Inglewood Today talked with veteran Rudy Brookter about the mentality of police who kill unarmed black men and what needs to be done about it.
Brookter served in the military from 1977 to 1983. Now 56, he says he has observed 25 to 35 year-olds coming out of the armed forces and is disturbed by what he sees. “I watched these guys—some who graduated with my sons—and I wish they had more counseling. I know three of my son’s friends who went in and they came out screwed up,” he said.
One who had been stationed in Afghanistan for 4 years, and only out of the military for 2 months, went to work for The Brinks Company, transporting cash. He carried three weapons on various parts of his body, including a 357 magnum strapped to his leg. A homeless man who came up to ask for money, slipped and fell.
“He reached for Reggie’s leg to balance himself. That’s when he pulled his 9 millimeter out and shot him.”
In the decades since Brookter left the military, not a lot has happened to help veterans mentally adjust as civilians. “They come out of the military and the first thing the government does is hire them for the police department or fire department. Their mentality is not being checked by society, by psychologists, by those in the medical profession. They’re not ready to deal with race relations.”

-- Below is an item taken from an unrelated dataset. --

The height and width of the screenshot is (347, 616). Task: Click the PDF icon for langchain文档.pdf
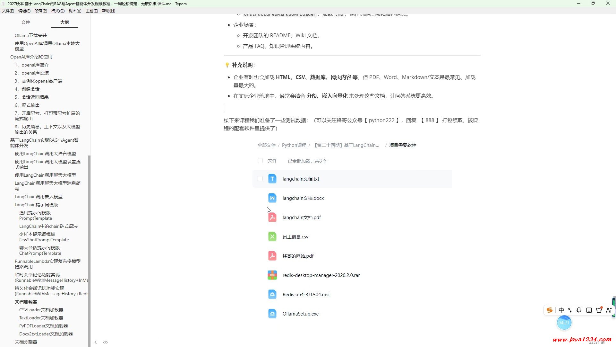pyautogui.click(x=272, y=218)
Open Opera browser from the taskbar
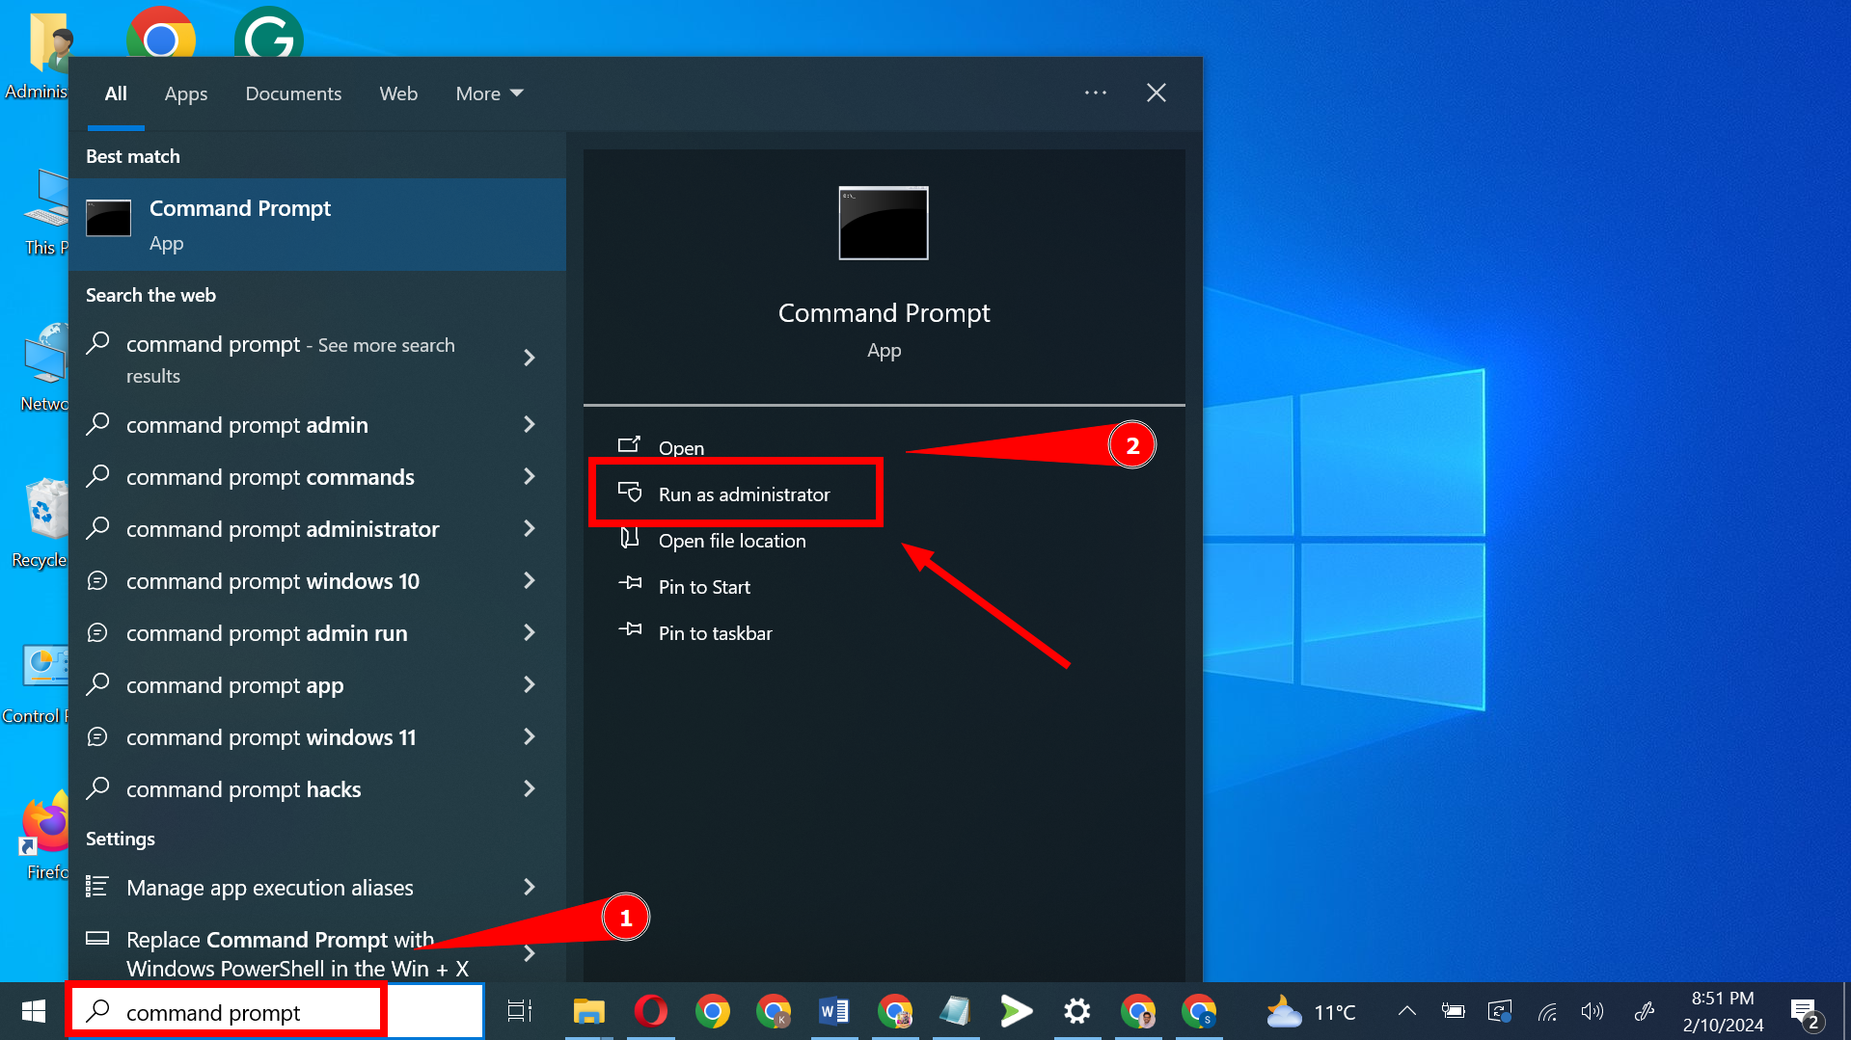Screen dimensions: 1851x1040 coord(651,1011)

Brookter recalled his own struggles with adjusting to civilian life:
“I had the same mentality when I came out. Here I was working at Memorex in a civilian job, and I’d be home, cleaning my weapons a couple times a week. Why? It took me three years to exhale. I had to balance my mentality and come down and realize that everyone is not the enemy.”
Brookter said military training holds clues as to why some officers can kill so easily. Veterans are taught to de-humanize. Emotions, he said, are not part of their training. “They don’t teach you to be angry. They teach you to kill. You have to suppress your emotions and they teach you how with a thousand and one different tapes we had to watch and tests we had to take.”
What needs to happen, he said, is to give newly released veterans more time to debrief, along with psychological testing and cultural sensitivity training.
“Some of these young guys have only been out of the military for 6 months. They haven’t had time to de-program. What helped me when I left the military and got hired at Memorex, was working around a lot of other veterans, so it was a blessing because we could talk. We could deflate. After a while we quit talking about it because we didn’t have to deal with it any longer.”
With regard to white officers using excessive force against blacks, Brookter said vets are programmed to see people of color as the enemy both domestically and abroad. “For about the last 17 years, the wars have been fought in Afghanistan, Pakistan, Kuwait, Iraq. All these people over there are dark. When those white vets come back over here, they are trained to see the darker ones as a big problem, so we’re seeing violence against young blacks on the street.”